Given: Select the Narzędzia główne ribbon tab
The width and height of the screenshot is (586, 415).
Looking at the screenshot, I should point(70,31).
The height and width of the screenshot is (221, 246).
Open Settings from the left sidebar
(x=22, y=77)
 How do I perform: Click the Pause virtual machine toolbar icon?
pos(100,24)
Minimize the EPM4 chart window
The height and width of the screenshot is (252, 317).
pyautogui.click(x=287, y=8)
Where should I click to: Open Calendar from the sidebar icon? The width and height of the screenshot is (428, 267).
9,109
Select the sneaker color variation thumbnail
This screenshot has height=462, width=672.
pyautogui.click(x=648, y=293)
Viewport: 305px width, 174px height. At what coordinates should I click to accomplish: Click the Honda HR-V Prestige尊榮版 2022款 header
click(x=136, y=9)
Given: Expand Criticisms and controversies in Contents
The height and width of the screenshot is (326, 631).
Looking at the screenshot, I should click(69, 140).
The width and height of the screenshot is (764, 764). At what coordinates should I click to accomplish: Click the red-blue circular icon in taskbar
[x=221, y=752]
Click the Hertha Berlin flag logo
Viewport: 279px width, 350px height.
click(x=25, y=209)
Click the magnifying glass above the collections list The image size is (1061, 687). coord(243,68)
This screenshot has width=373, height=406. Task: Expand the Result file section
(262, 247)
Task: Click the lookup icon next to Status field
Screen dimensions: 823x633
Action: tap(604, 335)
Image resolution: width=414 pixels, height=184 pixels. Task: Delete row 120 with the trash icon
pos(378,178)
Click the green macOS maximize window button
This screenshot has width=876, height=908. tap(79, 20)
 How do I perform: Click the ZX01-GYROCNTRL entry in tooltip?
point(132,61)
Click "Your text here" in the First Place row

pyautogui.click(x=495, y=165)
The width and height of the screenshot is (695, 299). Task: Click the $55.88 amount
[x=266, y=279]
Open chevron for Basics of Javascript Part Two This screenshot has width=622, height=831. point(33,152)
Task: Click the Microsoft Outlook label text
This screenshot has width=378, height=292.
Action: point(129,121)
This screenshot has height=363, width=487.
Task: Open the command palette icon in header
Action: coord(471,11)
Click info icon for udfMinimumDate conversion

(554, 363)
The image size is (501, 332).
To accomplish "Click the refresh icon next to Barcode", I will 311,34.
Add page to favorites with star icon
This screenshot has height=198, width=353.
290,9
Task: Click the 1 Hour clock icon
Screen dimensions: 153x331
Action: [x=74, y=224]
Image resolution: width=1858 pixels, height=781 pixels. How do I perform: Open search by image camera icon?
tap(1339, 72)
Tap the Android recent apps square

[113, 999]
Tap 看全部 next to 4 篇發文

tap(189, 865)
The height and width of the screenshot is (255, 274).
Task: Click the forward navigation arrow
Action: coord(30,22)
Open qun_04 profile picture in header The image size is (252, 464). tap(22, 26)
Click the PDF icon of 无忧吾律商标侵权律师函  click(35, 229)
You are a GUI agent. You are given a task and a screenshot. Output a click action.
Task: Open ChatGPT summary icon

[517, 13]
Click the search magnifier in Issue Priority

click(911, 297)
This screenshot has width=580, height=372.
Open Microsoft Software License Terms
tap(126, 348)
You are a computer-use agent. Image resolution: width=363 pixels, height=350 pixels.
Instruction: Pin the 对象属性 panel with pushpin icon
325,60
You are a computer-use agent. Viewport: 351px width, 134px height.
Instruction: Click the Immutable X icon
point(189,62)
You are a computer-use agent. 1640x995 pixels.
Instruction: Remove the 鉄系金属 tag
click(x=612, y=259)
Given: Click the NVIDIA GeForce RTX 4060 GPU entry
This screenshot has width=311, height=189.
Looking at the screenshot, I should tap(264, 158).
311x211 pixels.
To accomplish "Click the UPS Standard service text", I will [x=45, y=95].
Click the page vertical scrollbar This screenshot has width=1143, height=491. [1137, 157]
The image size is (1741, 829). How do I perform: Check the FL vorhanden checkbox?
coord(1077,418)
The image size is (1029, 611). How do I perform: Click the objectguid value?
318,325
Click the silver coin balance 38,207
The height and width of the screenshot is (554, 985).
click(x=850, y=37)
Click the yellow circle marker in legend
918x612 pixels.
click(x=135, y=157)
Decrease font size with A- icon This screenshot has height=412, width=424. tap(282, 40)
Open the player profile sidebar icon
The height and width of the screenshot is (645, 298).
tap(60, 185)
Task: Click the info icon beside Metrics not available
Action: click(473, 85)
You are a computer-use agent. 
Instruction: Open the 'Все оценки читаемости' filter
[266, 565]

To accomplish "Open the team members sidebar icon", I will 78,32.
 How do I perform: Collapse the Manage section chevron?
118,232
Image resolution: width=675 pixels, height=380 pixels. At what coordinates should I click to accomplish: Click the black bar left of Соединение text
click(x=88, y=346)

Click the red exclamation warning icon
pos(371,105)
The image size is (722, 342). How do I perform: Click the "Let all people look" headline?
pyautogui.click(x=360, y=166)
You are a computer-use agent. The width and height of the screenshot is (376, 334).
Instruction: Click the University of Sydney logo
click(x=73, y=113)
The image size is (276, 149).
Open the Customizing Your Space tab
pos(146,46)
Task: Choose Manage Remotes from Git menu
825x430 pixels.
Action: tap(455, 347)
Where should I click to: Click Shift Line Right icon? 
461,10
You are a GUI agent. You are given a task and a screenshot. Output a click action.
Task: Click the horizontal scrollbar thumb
____________
§ **What you are asked to do**: In full and without error, transcribe the listing.

§ **The answer**:
Given: Select the Narzędzia główne ribbon tab
The width and height of the screenshot is (586, 415).
Looking at the screenshot, I should point(70,31).
The height and width of the screenshot is (221, 246).
Open Settings from the left sidebar
(x=22, y=77)
 How do I perform: Click the Pause virtual machine toolbar icon?
pos(100,24)
Minimize the EPM4 chart window
The height and width of the screenshot is (252, 317).
pyautogui.click(x=287, y=8)
Where should I click to: Open Calendar from the sidebar icon? The width and height of the screenshot is (428, 267).
9,109
Select the sneaker color variation thumbnail
This screenshot has height=462, width=672.
pyautogui.click(x=648, y=293)
Viewport: 305px width, 174px height. At what coordinates should I click to accomplish: Click the Honda HR-V Prestige尊榮版 2022款 header
click(x=136, y=9)
Given: Expand Criticisms and controversies in Contents
The height and width of the screenshot is (326, 631).
Looking at the screenshot, I should click(69, 140).
The width and height of the screenshot is (764, 764). At what coordinates should I click to accomplish: Click the red-blue circular icon in taskbar
[x=221, y=752]
Click the Hertha Berlin flag logo
Viewport: 279px width, 350px height.
click(x=25, y=209)
Click the magnifying glass above the collections list The image size is (1061, 687). coord(243,68)
This screenshot has width=373, height=406. Task: Expand the Result file section
(262, 247)
Task: Click the lookup icon next to Status field
Screen dimensions: 823x633
Action: tap(604, 335)
Image resolution: width=414 pixels, height=184 pixels. Task: Delete row 120 with the trash icon
pos(378,178)
Click the green macOS maximize window button
This screenshot has width=876, height=908. tap(79, 20)
 How do I perform: Click the ZX01-GYROCNTRL entry in tooltip?
point(132,61)
Click "Your text here" in the First Place row

pyautogui.click(x=495, y=165)
The width and height of the screenshot is (695, 299). Task: Click the $55.88 amount
[x=266, y=279]
Open chevron for Basics of Javascript Part Two This screenshot has width=622, height=831. point(33,152)
Task: Click the Microsoft Outlook label text
This screenshot has width=378, height=292.
Action: point(129,121)
This screenshot has height=363, width=487.
Task: Open the command palette icon in header
Action: coord(471,11)
Click info icon for udfMinimumDate conversion

(554, 363)
The image size is (501, 332).
To accomplish "Click the refresh icon next to Barcode", I will 311,34.
Add page to favorites with star icon
This screenshot has height=198, width=353.
290,9
Task: Click the 1 Hour clock icon
Screen dimensions: 153x331
Action: [x=74, y=224]
Image resolution: width=1858 pixels, height=781 pixels. How do I perform: Open search by image camera icon?
tap(1339, 72)
Tap the Android recent apps square

[113, 999]
Tap 看全部 next to 4 篇發文

tap(189, 865)
The height and width of the screenshot is (255, 274).
Task: Click the forward navigation arrow
Action: coord(30,22)
Open qun_04 profile picture in header The image size is (252, 464). tap(22, 26)
Click the PDF icon of 无忧吾律商标侵权律师函  click(35, 229)
You are a GUI agent. You are given a task and a screenshot. Output a click action.
Task: Open ChatGPT summary icon

[517, 13]
Click the search magnifier in Issue Priority

click(911, 297)
This screenshot has width=580, height=372.
Open Microsoft Software License Terms
tap(126, 348)
You are a computer-use agent. Image resolution: width=363 pixels, height=350 pixels.
Instruction: Pin the 对象属性 panel with pushpin icon
325,60
You are a computer-use agent. Viewport: 351px width, 134px height.
Instruction: Click the Immutable X icon
point(189,62)
You are a computer-use agent. 1640x995 pixels.
Instruction: Remove the 鉄系金属 tag
click(x=612, y=259)
Given: Click the NVIDIA GeForce RTX 4060 GPU entry
This screenshot has width=311, height=189.
Looking at the screenshot, I should tap(264, 158).
311x211 pixels.
To accomplish "Click the UPS Standard service text", I will [x=45, y=95].
Click the page vertical scrollbar This screenshot has width=1143, height=491. [1137, 157]
The image size is (1741, 829). How do I perform: Check the FL vorhanden checkbox?
coord(1077,418)
The image size is (1029, 611). How do I perform: Click the objectguid value?
318,325
Click the silver coin balance 38,207
The height and width of the screenshot is (554, 985).
click(x=850, y=37)
Click the yellow circle marker in legend
918x612 pixels.
click(x=135, y=157)
Decrease font size with A- icon This screenshot has height=412, width=424. tap(282, 40)
Open the player profile sidebar icon
The height and width of the screenshot is (645, 298).
tap(60, 185)
Task: Click the info icon beside Metrics not available
Action: click(473, 85)
You are a computer-use agent. 
Instruction: Open the 'Все оценки читаемости' filter
[266, 565]

To accomplish "Open the team members sidebar icon", I will 78,32.
 How do I perform: Collapse the Manage section chevron?
118,232
Image resolution: width=675 pixels, height=380 pixels. At what coordinates should I click to accomplish: Click the black bar left of Соединение text
click(x=88, y=346)

Click the red exclamation warning icon
pos(371,105)
The image size is (722, 342). How do I perform: Click the "Let all people look" headline?
pyautogui.click(x=360, y=166)
You are a computer-use agent. The width and height of the screenshot is (376, 334).
Instruction: Click the University of Sydney logo
click(x=73, y=113)
The image size is (276, 149).
Open the Customizing Your Space tab
pos(146,46)
Task: Choose Manage Remotes from Git menu
825x430 pixels.
Action: tap(455, 347)
Where should I click to: Click Shift Line Right icon? 
461,10
You are a GUI agent. You are given a task and a screenshot. Output a click action.
Task: Click the horizontal scrollbar thumb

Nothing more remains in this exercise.